(Saved entries)
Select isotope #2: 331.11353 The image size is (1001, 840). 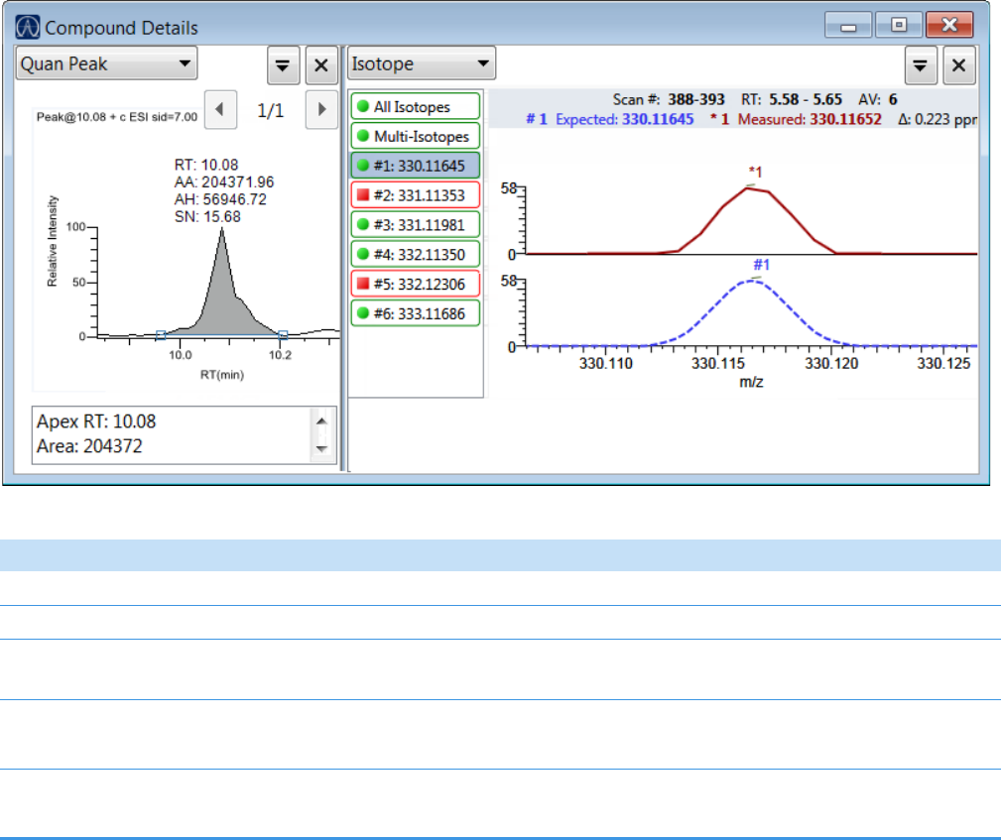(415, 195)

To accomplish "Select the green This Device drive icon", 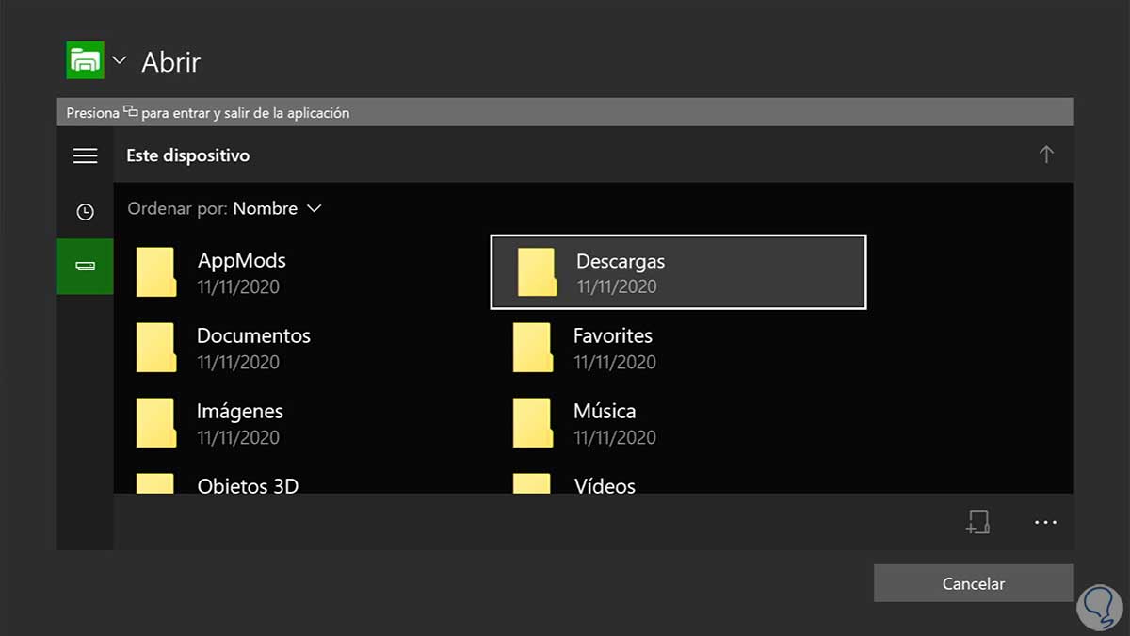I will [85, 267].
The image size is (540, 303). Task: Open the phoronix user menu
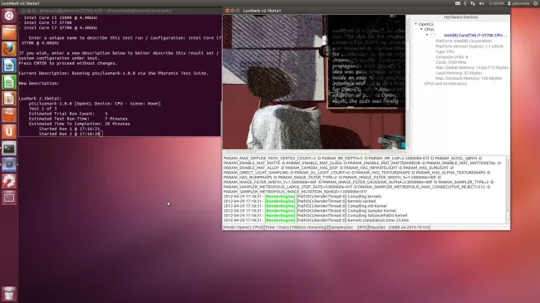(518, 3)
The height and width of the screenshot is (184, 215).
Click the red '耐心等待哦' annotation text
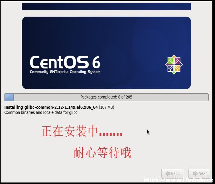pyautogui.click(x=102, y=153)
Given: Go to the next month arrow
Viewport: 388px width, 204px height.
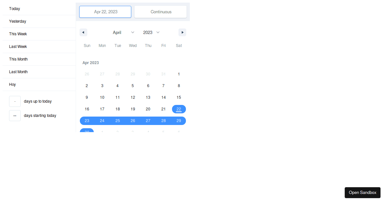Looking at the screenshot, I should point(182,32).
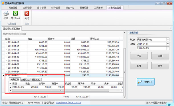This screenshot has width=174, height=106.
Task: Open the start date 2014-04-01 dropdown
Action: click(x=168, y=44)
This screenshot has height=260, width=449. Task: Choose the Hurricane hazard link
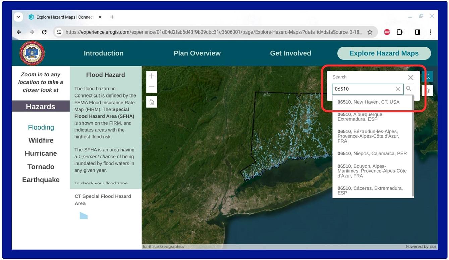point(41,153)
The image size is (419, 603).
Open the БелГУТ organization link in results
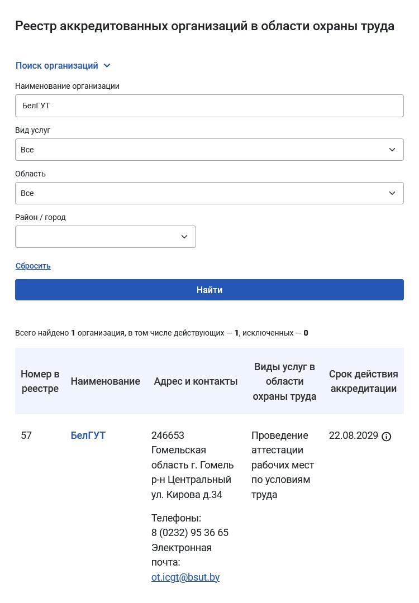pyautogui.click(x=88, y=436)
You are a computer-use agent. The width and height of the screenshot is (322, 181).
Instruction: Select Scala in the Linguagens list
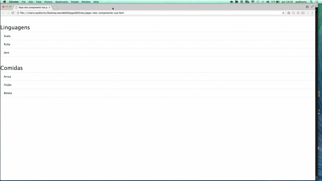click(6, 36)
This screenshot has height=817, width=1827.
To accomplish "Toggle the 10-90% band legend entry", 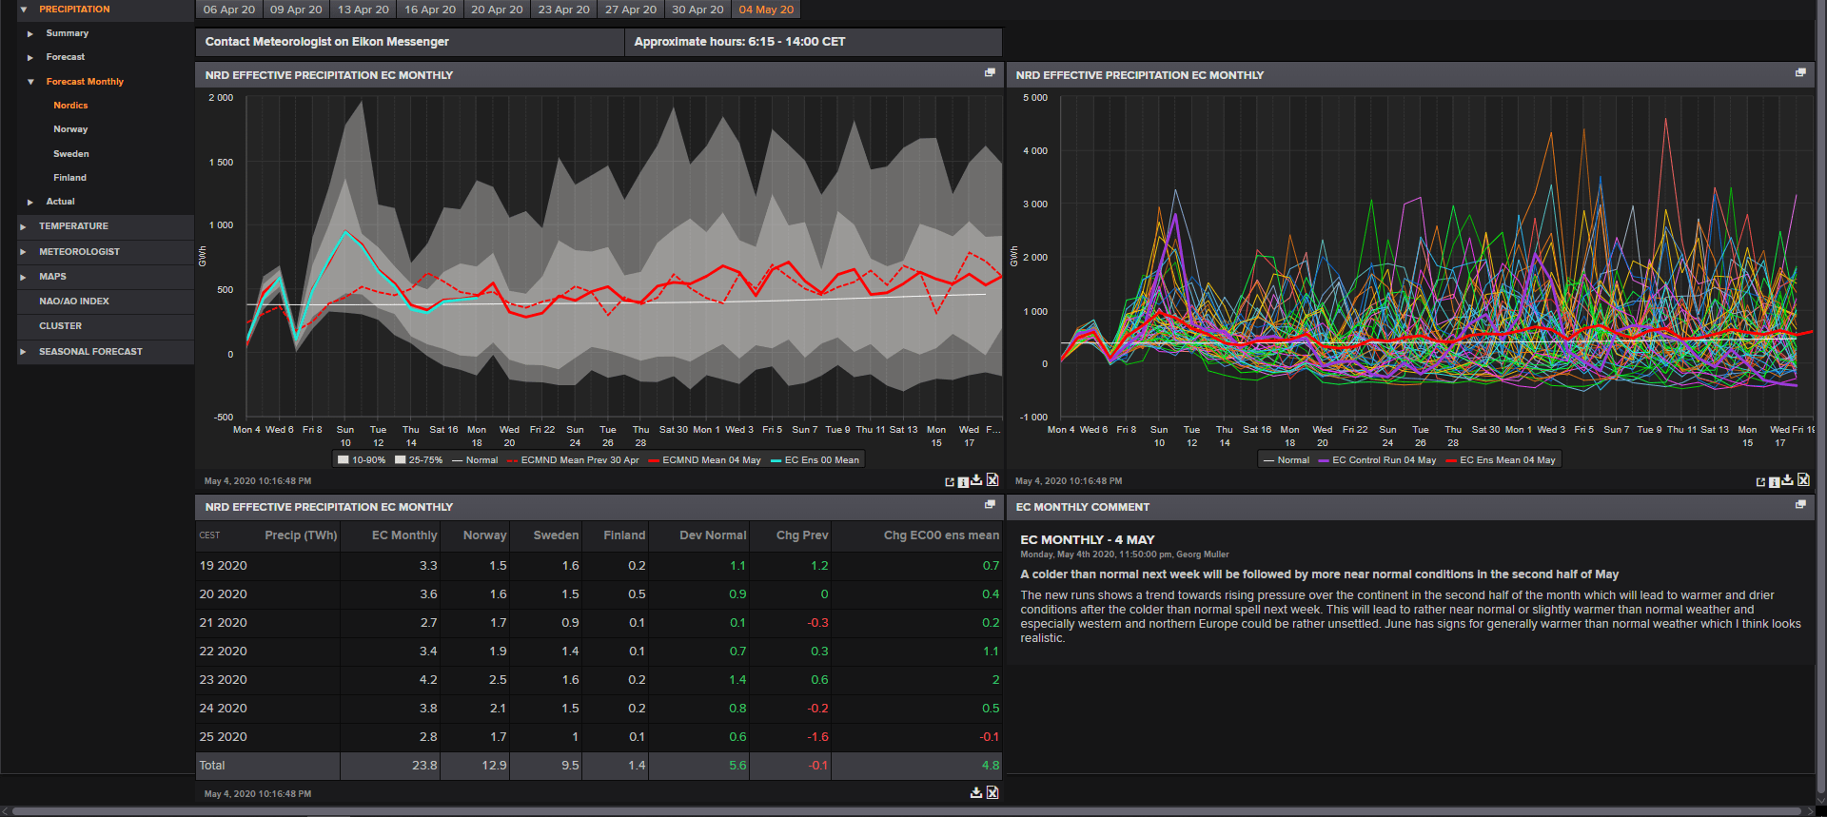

■ To do
Every line from the one holding "Open the БелГУТ organization link in results" through the end of the records above must be reproduced verbatim, pictures excepted.

■ Exercise solution
Open the БелГУТ organization link in results
pyautogui.click(x=88, y=436)
You are a computer-use agent. The width and height of the screenshot is (322, 181).
Instruction: Select Scala in the Linguagens list
click(6, 36)
This screenshot has height=817, width=1827.
To accomplish "Toggle the 10-90% band legend entry", 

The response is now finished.